COUR D'APPEL
DE
VERSAILLES
Code nac : 80C
6e chambre
ARRET N°
CONTRADICTOIRE
DU 02 JUIN 2015
R.G. N° 14/03694
AFFAIRE :
[F] [N]
L'UNION LOCALE CGT AGGLOMERATION DE CERGY PONTOISE ET SES ENVIRONS
C/
SASU STEF LOGISTIQUE CERGY
Décision déférée à la cour : Ordonnance rendue le 01 Juillet 2014 par le Conseil de prud'hommes - Formation de départage de CERGY PONTOISE
Section : Référé
N° RG : 14/00055
Copies exécutoires délivrées à :
AARPI Cabinet Lanes & CITTADINI
SELARL LUSIS AVOCATS
Copies certifiées conformes délivrées à :
[F] [N]
L'UNION LOCALE CGT AGGLOMERATION DE CERGY PONTOISE ET SES ENVIRONS
SASU STEF LOGISTIQUE CERGY
le :
RÉPUBLIQUE FRANÇAISE
AU NOM DU PEUPLE FRANÇAIS
LE DEUX JUIN DEUX MILLE QUINZE,
La cour d'appel de VERSAILLES, a rendu l'arrêt suivant dans l'affaire entre :
Monsieur [F] [N]
[Adresse 2]
[Adresse 3]
Comparant
Assisté de Me Valérie LANES de l'AARPI Cabinet Lanes & CITTADINI, avocat au barreau de PARIS
L'UNION LOCALE CGT AGGLOMERATION DE CERGY PONTOISE ET SES ENVIRONS
[Adresse 6]
[Adresse 5]
Représentée par Me Valérie LANES de l'AARPI Cabinet Lanes & CITTADINI, avocat au barreau de PARIS
APPELANTS
****************
SASU STEF LOGISTIQUE CERGY
[Adresse 1]
[Adresse 4]
Représentée par Me Frédéric LECLERCQ de la SELARL LUSIS AVOCATS, avocat au barreau de PARIS
INTIMEE
****************
Composition de la cour :
En application des dispositions de l'article 945-1 du code de procédure civile, l'affaire a été débattue le 24 Mars 2015, en audience publique, les parties ne s'y étant pas opposées, devant Madame Catherine BÉZIO, président, et Madame Sylvie BORREL-ABENSUR, conseiller, chargées d'instruire l'affaire.

ENREGISTREMENTS FOURNIS:
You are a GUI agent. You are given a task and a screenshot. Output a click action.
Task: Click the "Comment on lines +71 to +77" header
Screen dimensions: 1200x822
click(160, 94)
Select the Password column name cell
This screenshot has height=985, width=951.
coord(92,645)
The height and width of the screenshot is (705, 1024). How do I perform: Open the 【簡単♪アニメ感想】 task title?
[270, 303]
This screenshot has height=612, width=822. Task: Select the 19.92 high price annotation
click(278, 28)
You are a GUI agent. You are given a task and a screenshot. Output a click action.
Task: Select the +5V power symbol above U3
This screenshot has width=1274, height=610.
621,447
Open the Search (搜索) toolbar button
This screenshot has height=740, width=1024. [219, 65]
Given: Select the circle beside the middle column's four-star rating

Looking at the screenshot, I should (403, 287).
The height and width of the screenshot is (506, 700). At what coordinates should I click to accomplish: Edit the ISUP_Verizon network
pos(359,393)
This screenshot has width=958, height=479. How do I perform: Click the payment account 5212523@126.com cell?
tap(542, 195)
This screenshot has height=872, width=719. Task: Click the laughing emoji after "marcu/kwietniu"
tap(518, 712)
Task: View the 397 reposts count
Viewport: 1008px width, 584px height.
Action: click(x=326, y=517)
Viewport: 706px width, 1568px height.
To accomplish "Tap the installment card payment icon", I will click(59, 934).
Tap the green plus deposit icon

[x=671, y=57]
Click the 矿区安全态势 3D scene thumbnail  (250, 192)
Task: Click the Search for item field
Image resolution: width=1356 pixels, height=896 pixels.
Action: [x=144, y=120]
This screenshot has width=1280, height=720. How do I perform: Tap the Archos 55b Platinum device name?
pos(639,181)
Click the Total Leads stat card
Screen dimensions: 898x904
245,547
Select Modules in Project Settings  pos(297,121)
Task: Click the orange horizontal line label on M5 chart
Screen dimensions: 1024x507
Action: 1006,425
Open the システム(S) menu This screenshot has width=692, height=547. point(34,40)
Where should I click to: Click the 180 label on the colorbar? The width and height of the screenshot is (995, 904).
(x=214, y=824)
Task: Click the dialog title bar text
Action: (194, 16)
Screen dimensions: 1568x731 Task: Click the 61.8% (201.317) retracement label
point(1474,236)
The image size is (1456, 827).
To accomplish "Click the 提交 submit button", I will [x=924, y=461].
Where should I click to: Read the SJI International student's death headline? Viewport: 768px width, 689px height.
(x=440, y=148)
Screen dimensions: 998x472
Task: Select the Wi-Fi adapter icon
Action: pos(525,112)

ACTIONS DEMANDÉES:
(a) Énumérez toutes les dates distinctes mentionnées dans l'arrêt de la cour d'appel de Versailles.
(b) Reproduisez les enregistrements depuis leur début jusqu'à la ligne contenant « tap(542, 195) » incluse, en remplaçant « GUI agent » par « UI agent » sans rien modifier d'autre.
Le texte et les enregistrements constituent deux ensembles distincts.

RÉSULTATS PAR TÂCHE:
(a) 02 juin 2015 ; 01 juillet 2014 ; 24 mars 2015

(b)
You are a UI agent. You are given a task and a screenshot. Output a click action.
Task: Click the "Comment on lines +71 to +77" header
Screen dimensions: 1200x822
click(160, 94)
Select the Password column name cell
This screenshot has height=985, width=951.
coord(92,645)
The height and width of the screenshot is (705, 1024). How do I perform: Open the 【簡単♪アニメ感想】 task title?
[270, 303]
This screenshot has height=612, width=822. Task: Select the 19.92 high price annotation
click(278, 28)
You are a UI agent. You are given a task and a screenshot. Output a click action.
Task: Select the +5V power symbol above U3
This screenshot has width=1274, height=610.
621,447
Open the Search (搜索) toolbar button
This screenshot has height=740, width=1024. [219, 65]
Given: Select the circle beside the middle column's four-star rating

Looking at the screenshot, I should (403, 287).
The height and width of the screenshot is (506, 700). At what coordinates should I click to accomplish: Edit the ISUP_Verizon network
pos(359,393)
This screenshot has width=958, height=479. How do I perform: Click the payment account 5212523@126.com cell?
tap(542, 195)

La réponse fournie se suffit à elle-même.